If we are going to allow the development of much-needed housing, we should also look at why we have 142,000 unimplemented planning permissions that have already been granted. Across England, the figure is up to 400,000. Our priority should be to look at what has already been granted and ask why it was not built in the first place or why it was not built according to the planning permission that was granted to it, as in the case of Alconbury. If we do not make sure that infrastructure is correctly located, future generations will judge whether we had proper stewardship of our countryside.

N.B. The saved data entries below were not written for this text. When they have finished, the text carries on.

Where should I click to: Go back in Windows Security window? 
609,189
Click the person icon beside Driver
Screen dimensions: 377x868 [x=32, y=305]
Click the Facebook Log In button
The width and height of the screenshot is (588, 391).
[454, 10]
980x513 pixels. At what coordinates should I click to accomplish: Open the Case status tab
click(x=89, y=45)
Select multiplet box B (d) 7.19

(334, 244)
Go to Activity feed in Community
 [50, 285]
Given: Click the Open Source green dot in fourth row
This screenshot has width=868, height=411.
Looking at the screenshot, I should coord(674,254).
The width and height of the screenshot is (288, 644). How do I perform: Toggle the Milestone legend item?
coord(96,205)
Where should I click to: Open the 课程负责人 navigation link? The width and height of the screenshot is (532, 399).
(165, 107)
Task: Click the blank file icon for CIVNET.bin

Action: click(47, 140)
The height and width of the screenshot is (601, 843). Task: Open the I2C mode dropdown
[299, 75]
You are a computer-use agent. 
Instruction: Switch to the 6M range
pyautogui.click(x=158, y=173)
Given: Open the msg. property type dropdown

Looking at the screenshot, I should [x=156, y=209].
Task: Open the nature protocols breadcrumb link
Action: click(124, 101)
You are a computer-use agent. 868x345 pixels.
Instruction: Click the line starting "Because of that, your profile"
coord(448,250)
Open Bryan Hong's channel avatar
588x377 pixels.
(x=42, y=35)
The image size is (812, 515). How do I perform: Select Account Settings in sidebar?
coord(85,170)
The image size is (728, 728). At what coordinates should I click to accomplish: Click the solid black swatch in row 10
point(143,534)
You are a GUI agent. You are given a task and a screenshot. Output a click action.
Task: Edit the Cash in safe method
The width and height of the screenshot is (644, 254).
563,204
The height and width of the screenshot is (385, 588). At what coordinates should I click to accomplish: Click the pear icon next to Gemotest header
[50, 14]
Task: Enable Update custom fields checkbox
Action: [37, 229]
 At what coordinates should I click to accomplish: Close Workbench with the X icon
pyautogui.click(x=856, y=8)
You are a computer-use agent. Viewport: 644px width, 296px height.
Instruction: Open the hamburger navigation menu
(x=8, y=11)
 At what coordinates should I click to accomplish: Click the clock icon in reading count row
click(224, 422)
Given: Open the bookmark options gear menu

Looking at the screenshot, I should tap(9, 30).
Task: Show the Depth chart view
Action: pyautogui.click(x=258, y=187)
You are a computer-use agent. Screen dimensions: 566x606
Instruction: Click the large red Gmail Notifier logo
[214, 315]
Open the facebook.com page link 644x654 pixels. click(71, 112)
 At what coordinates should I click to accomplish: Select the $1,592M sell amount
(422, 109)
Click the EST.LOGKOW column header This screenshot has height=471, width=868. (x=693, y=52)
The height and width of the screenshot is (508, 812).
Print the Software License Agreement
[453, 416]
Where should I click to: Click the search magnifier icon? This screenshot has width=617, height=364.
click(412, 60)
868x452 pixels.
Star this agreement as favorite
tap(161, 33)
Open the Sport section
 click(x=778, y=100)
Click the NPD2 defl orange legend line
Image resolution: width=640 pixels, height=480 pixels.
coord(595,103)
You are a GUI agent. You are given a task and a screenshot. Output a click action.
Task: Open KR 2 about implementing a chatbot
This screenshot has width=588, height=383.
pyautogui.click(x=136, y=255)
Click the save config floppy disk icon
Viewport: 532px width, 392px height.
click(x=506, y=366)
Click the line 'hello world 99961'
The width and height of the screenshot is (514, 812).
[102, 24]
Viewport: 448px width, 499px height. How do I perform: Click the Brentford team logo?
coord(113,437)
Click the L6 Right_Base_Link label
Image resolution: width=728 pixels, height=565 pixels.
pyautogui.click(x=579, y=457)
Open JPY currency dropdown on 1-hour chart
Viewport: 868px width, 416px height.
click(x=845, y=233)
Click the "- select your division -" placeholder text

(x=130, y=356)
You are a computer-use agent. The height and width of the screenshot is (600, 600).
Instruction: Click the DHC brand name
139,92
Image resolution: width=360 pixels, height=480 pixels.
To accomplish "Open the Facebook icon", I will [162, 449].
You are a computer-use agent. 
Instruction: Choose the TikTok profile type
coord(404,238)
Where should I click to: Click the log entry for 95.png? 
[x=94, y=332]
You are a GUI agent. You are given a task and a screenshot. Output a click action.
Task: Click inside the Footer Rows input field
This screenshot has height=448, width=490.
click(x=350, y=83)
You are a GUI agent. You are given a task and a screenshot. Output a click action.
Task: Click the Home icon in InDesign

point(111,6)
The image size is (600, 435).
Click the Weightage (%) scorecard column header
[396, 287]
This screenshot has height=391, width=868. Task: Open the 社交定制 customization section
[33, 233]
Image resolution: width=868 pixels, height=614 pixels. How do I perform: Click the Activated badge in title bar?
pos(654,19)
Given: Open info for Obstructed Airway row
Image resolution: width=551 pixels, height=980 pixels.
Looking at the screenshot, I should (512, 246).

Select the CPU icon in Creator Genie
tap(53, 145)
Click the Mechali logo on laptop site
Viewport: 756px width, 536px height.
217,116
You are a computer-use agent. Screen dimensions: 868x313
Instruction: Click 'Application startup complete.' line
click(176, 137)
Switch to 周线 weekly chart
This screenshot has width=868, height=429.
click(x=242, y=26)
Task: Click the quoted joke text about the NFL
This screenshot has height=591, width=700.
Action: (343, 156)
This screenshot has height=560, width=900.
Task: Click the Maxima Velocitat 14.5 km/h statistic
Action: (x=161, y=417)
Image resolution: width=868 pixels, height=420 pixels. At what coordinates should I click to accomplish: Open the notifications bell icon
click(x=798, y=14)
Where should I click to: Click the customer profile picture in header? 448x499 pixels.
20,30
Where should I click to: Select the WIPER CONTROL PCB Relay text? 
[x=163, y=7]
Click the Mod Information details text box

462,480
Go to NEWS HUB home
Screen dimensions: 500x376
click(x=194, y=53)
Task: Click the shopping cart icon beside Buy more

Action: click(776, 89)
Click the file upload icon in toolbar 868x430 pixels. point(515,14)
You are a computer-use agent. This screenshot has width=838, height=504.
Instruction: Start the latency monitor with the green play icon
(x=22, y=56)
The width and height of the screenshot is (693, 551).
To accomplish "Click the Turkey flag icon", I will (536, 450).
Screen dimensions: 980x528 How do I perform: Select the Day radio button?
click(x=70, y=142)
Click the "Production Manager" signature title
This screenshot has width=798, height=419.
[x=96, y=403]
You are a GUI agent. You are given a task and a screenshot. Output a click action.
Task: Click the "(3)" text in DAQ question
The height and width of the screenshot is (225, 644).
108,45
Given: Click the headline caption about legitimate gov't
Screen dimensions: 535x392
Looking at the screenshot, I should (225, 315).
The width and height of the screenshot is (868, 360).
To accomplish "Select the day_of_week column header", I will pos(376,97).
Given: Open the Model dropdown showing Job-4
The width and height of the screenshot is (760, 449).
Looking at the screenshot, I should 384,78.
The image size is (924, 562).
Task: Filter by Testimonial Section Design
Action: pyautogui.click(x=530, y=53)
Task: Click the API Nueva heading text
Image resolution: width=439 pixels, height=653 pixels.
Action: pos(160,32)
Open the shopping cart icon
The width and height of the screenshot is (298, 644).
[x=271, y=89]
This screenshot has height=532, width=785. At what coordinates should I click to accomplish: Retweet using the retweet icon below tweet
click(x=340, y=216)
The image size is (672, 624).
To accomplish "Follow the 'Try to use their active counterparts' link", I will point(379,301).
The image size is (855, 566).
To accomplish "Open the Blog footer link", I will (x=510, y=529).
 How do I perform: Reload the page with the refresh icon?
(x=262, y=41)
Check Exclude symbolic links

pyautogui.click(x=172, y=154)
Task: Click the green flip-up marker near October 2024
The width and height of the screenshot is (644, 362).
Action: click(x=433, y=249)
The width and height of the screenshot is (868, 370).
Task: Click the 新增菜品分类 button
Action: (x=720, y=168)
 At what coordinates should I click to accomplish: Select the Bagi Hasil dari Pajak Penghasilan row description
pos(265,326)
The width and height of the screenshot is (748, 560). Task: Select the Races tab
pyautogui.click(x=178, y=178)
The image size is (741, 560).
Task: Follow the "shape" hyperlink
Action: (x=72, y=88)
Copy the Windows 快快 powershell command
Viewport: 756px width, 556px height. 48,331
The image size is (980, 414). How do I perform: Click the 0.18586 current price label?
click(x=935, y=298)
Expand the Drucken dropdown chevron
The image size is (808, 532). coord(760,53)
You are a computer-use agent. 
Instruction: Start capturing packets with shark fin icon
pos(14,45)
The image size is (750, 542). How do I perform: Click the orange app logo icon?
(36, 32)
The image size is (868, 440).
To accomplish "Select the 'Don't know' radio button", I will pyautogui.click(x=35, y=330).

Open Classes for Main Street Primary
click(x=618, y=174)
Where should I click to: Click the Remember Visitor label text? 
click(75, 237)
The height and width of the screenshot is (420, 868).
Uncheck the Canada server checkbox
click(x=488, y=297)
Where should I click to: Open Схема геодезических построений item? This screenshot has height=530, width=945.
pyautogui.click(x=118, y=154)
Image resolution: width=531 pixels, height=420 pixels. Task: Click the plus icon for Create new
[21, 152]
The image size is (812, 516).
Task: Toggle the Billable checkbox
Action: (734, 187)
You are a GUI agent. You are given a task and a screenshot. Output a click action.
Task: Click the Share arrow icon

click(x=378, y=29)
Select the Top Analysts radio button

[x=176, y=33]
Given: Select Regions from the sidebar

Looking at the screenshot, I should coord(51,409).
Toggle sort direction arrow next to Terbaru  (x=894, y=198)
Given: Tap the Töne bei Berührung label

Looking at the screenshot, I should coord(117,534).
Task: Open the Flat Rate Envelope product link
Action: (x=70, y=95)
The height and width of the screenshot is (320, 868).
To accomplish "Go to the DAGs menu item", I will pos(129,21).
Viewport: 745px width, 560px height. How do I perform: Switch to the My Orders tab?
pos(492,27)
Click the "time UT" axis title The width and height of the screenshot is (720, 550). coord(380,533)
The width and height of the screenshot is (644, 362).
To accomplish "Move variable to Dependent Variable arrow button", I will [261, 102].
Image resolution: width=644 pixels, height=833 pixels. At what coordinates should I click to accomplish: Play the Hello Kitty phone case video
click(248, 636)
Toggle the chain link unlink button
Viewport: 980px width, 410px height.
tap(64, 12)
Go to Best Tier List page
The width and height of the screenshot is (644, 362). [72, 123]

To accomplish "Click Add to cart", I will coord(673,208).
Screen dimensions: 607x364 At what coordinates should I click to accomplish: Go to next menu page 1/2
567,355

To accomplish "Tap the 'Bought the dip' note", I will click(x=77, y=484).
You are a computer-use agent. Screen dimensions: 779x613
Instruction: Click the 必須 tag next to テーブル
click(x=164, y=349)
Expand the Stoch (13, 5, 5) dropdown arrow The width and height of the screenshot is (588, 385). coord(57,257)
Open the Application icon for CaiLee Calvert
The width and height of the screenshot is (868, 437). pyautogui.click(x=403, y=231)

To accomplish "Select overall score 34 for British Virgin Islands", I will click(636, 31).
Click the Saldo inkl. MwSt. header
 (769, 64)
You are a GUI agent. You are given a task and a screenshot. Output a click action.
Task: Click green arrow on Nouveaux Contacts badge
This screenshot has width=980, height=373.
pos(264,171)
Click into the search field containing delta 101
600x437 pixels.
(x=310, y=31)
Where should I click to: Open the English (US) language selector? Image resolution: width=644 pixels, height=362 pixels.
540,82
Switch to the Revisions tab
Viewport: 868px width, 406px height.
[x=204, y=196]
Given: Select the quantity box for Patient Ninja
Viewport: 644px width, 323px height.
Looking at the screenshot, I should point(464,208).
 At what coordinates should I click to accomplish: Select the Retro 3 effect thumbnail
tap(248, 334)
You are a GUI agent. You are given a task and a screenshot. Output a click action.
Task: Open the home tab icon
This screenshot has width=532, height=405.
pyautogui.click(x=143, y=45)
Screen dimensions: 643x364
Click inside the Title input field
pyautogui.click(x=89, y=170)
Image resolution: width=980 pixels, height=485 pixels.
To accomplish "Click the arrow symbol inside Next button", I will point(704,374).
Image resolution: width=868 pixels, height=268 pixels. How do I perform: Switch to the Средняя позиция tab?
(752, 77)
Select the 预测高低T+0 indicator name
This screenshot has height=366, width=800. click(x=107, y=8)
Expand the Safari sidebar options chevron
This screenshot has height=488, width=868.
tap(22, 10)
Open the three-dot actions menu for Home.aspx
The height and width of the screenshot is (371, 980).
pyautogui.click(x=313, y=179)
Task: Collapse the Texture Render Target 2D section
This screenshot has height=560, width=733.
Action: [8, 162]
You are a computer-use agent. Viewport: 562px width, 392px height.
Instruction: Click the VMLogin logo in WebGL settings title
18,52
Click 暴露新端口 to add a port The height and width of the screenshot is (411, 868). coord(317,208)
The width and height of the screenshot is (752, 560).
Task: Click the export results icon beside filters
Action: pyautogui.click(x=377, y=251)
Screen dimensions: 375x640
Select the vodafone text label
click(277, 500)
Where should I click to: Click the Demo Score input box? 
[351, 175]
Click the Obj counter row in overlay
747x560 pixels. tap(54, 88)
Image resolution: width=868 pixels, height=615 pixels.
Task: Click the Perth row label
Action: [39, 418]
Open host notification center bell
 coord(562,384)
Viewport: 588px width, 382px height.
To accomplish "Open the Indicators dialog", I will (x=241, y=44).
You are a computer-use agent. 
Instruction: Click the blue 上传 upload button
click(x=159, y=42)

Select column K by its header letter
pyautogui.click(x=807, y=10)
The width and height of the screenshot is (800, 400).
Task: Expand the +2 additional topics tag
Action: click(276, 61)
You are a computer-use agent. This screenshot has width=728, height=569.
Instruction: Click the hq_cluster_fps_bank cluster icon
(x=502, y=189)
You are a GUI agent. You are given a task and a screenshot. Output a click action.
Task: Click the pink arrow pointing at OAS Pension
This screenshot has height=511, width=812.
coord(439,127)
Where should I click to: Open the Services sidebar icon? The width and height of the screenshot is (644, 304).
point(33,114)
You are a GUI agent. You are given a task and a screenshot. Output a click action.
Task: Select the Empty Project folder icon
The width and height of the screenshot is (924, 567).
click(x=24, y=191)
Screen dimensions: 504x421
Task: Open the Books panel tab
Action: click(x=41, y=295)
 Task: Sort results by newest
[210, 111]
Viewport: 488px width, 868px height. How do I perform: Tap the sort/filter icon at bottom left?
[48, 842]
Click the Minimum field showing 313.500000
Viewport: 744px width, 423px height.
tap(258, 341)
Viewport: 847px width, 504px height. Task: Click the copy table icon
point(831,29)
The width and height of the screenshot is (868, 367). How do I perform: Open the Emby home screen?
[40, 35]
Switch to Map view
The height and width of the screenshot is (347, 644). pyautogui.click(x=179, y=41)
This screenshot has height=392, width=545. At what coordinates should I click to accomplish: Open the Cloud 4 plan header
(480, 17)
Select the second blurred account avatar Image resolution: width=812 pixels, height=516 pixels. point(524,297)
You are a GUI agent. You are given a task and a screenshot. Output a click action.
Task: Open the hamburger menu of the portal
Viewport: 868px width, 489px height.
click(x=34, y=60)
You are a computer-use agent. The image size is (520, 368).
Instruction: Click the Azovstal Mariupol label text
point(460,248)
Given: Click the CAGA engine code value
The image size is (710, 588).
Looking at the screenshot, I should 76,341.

We should examine historical permissions, both for large-scale infrastructure developments and large housing developments, that have not come to fruition. We must not just speed up the planning process and churn out more permissions that can be banked for five years, because that does not help the economy by ensuring that development happens where there is economic need and where there are people who can take up the job opportunities that are created.
A clear-sighted strategic decision-making process that was more “steady as she goes” would give investors confidence that they would not end up with permissions granted but never see the developments delivered properly in the way that was envisaged. If people want to get involved in strategic rail, there are many spin-offs such as people working on the site and promises of additional infrastructure upgrades to support the development. However, all those things fail if the developer never puts a spade in the ground and does not deliver the site as it was envisaged. All the potential jobs that are linked to such planning permissions never actually happen.
That has happened under previous Governments, and not only the last Government. However, the Opposition are now arguing that we should rush through more planning permissions and accuse this Government of dithering. I ask the Treasury to please be a bit more cautious and not to do what the previous Government did in allowing loads of permissions to be granted that never deliver what they should deliver. We should consider applications slowly, cautiously and carefully to ensure that instead of a developer pushing the area where he would like to build, developments are built where we want them to be built and where communities want them to be built. That would be in the best interests of this country as a whole.
To return to the site in St Albans, it will not benefit my constituency one jot to have a rail freight interchange. It would probably benefit Sundon quarry and the surrounding area because of the jobs that it would create, but it would not benefit my constituency if it happened in Radlett. I hope sincerely that the “minded to grant” decision is suddenly reversed to match the original three refusals, because those refusals were sensible. Two of them came under the previous Government, so I hope that Labour Members would approve of them as well. The harm that will be done by that development certainly does not justify its going ahead, especially where an authority slightly further up the road would like to have such development, very much as the hon. Member for Swansea West (Geraint Davies) said his area would.
We should encourage development to go where communities would welcome it, and where it fits in with our with our bigger, broader strategic plan for the economy of this country.